* _WHAT IS NEEDED_: Return the whole listing exactly, omitting the pictures.

* _INFORMATION SUPPLIED_:
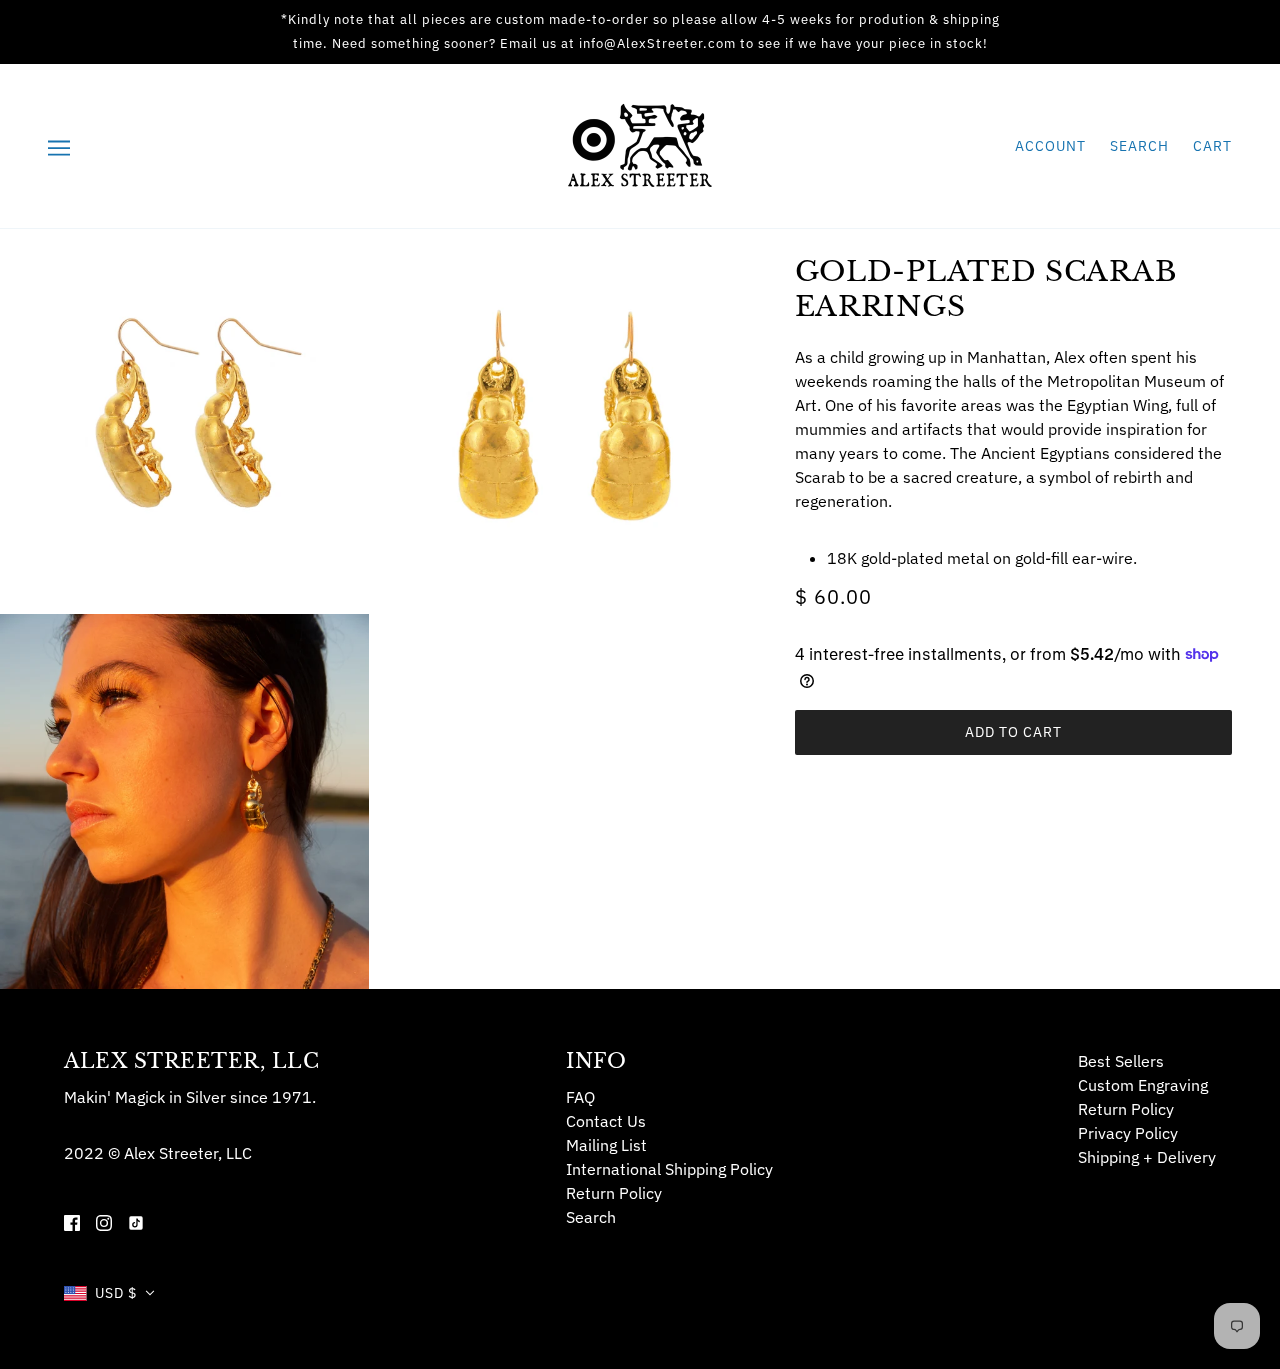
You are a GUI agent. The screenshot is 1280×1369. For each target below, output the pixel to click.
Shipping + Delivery (1147, 1157)
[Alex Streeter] (640, 144)
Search (1139, 146)
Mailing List (606, 1145)
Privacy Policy (1128, 1133)
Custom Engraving (1143, 1085)
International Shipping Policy (669, 1169)
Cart (1212, 146)
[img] (72, 1221)
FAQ (580, 1097)
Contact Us (606, 1121)
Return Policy (614, 1193)
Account (1050, 146)
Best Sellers (1121, 1061)
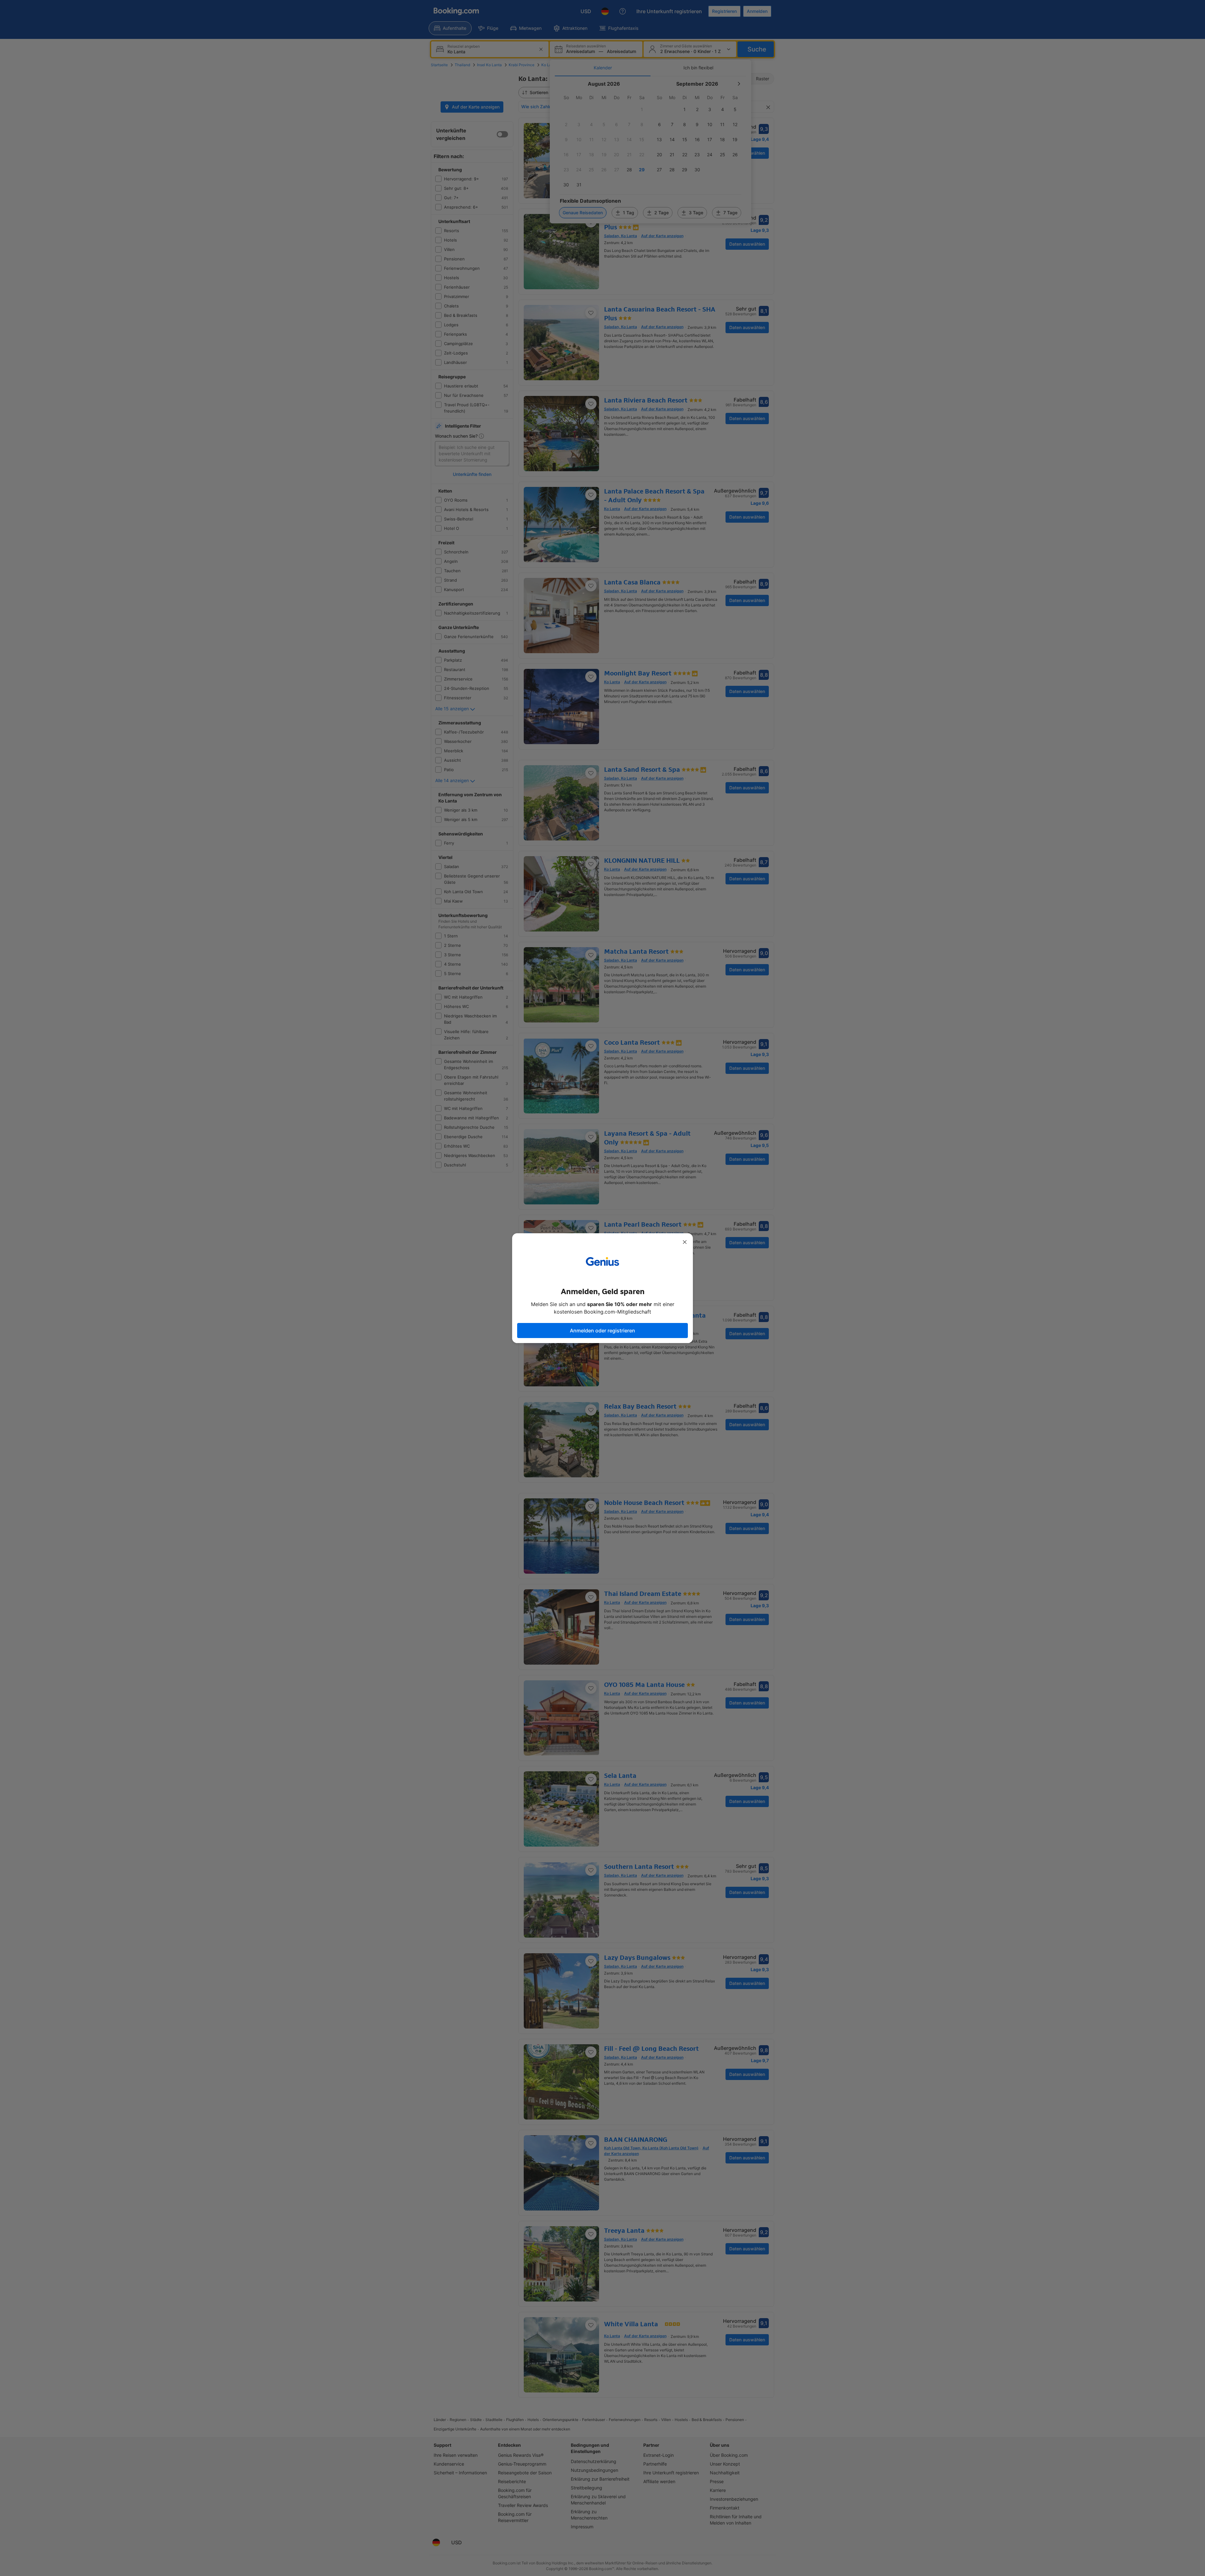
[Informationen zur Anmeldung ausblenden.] (684, 1242)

* _RESULT FOR THIS EXERCISE_:
You are a GUI agent. The screenshot is 1280×1369. For each target below, output the pixel to click.
Shipping + Delivery (1147, 1157)
[Alex Streeter] (640, 144)
Search (1139, 146)
Mailing List (606, 1145)
Privacy Policy (1128, 1133)
Custom Engraving (1143, 1085)
International Shipping Policy (669, 1169)
Cart (1212, 146)
[img] (72, 1221)
FAQ (580, 1097)
Contact Us (606, 1121)
Return Policy (614, 1193)
Account (1050, 146)
Best Sellers (1121, 1061)
[Informationen zur Anmeldung ausblenden.] (684, 1242)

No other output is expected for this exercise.